Compared with the combined group of fully and partially adherent patients, patients who were nonadherent were more likely to be younger (Wald χ2 =245.6, df=1, p< .001), nonwhite (Wald χ2 =158.1, df=1, p<.001), unmarried (Wald χ2 =37.3, df=1, p<.001), and homeless (Wald χ2 =129.7, df=1, p<.001) and to have a diagnosis of substance use disorder (Wald χ2 =193.0, df=1, p<.001) and fewer psychiatric outpatient visits (Wald χ2 =156.6, df=1, p<.001).

Adherence with specific compounds

Table 3 outlines use and MPRs of lithium, valproate, carbamazepine, and lamotrigine. Valproate was the most commonly prescribed anticonvulsant medication (received by 59% of patients with bipolar disorder). MPRs across agents ranged from .76 for valproate to .81 for lamotrigine. Among patients taking a single medication, the mean MPR for valproate was lower (.75±.34) (F=22.8, df=3, 33,999, p<.001; Tukey's HSD p<.05) than the MPRs for lithium or other anticonvulsants. The mean MPR for patients on valproate was .75±.34 versus .78±.31 for patients taking lithium or another anticonvulsant (Wilcoxon z=9.96, p<.001). Individuals who were taking two medications to stabilize mood also had significantly higher levels of adherence than patients taking only one medication (Wilcoxon z=12.2, p<.001).

Table 3 Adherence with lithium and anticonvulsant medications among veterans with bipolar disorder
Table 3 Adherence with lithium and anticonvulsant medications among veterans with bipolar disorder
Enlarge table

The duration of medication treatment is outlined in Table 4 . Treatment duration was greater than 180 days for a majority of patients, except for individuals treated with lamotrigine.

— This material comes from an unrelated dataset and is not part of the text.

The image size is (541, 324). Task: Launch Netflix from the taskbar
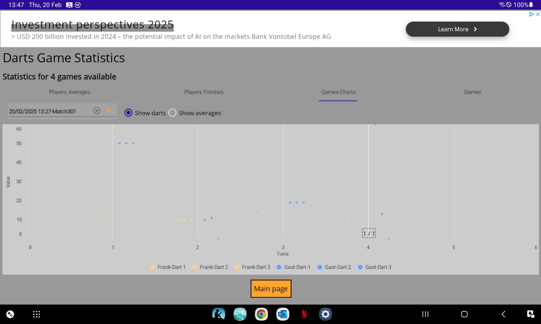[x=304, y=314]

Table 4 Duration of treatment with medications to stabilize mood among veterans with bipolar disorder
Table 4 Duration of treatment with medications to stabilize mood among veterans with bipolar disorder
Enlarge table

Health resource utilization

Table 5 demonstrates hospitalization rates, length of stay, and costs for individuals with bipolar disorder in relation to adherence. Total costs included inpatient, outpatient, and prescription costs. After the analyses controlled for patient characteristics, individuals who were nonadherent or partially adherent with medication were less likely to be hospitalized than individuals who were fully adherent (Wald χ2 =19.8, df=2, p<.001 and Wald χ2 =21.8, df=2, p<.001, respectively, for any hospitalization and psychiatric stays). Substance use disorder and previous hospitalizations appeared to be the major predictors of hospitalization. After the analysis controlled for adherence and other covariates in the model, among patients taking lithium or anticonvulsants, the odds ratios for hospitalization were .88 (95% confidence interval [CI]=.80–.97) for men compared with women, 1.19 (CI=1.15–1.21) for each ten-year increase in age, 1.09 (CI=1.01–1.18) for nonwhites compared with whites,1.04 (CI=.98–1.11) for unmarried individuals compared with married individuals, 3.24 (CI=3.03–3.46) for individuals with a substance use disorder compared with those without such a disorder, 1.37 (CI=1.28–1.47) for individuals with PTSD compared with those without PTSD, 2.02 (CI=1.85–2.19) for homeless individuals compared with those who were not homeless, and 2.73 (CI=2.55–2.92) for individuals with a previous hospitalization compared with those without a previous hospitalization.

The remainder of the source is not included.